START DATA UNDER STUDY

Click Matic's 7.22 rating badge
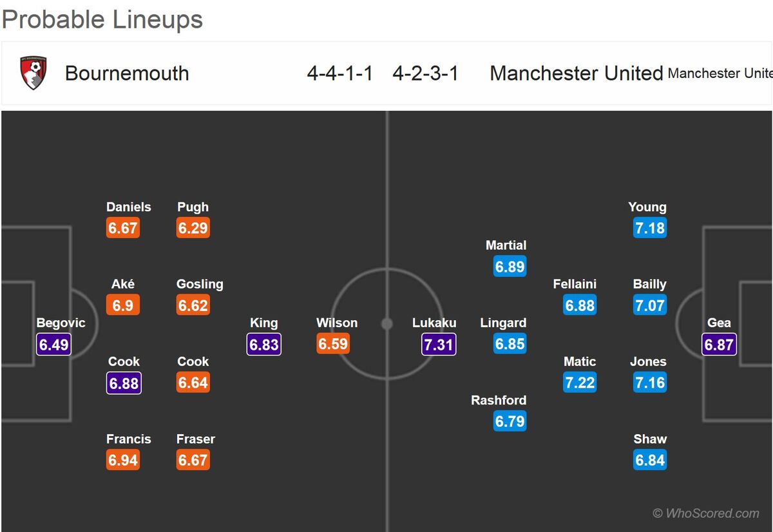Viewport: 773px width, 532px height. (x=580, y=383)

END DATA UNDER STUDY
START DATA UNDER STUDY

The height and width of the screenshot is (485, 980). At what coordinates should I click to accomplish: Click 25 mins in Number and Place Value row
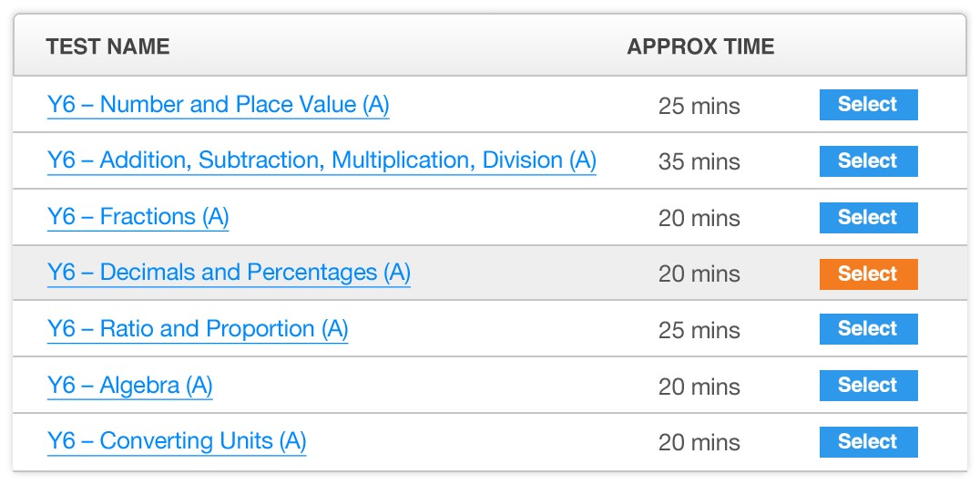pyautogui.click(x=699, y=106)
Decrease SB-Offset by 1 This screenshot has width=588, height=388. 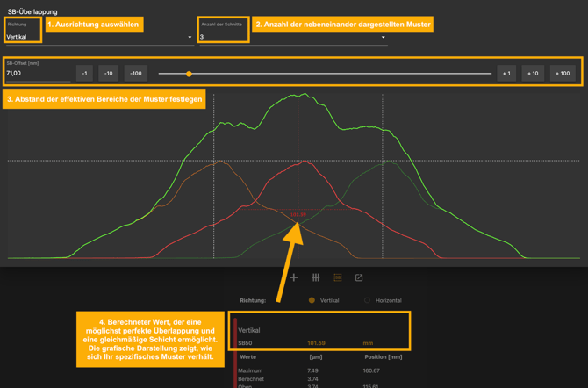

END DATA UNDER STUDY

WHAT YOU ARE ASKED TO DO: What are the lines above from the one with "The height and" to the one with "Decrease SB-Offset by", both included? Reproduce them exactly, without pictures.

ANSWER FOR THIS EXERCISE:
The height and width of the screenshot is (485, 980). At what coordinates should I click to accomplish: Click 25 mins in Number and Place Value row
pyautogui.click(x=699, y=106)
Decrease SB-Offset by 1 This screenshot has width=588, height=388. 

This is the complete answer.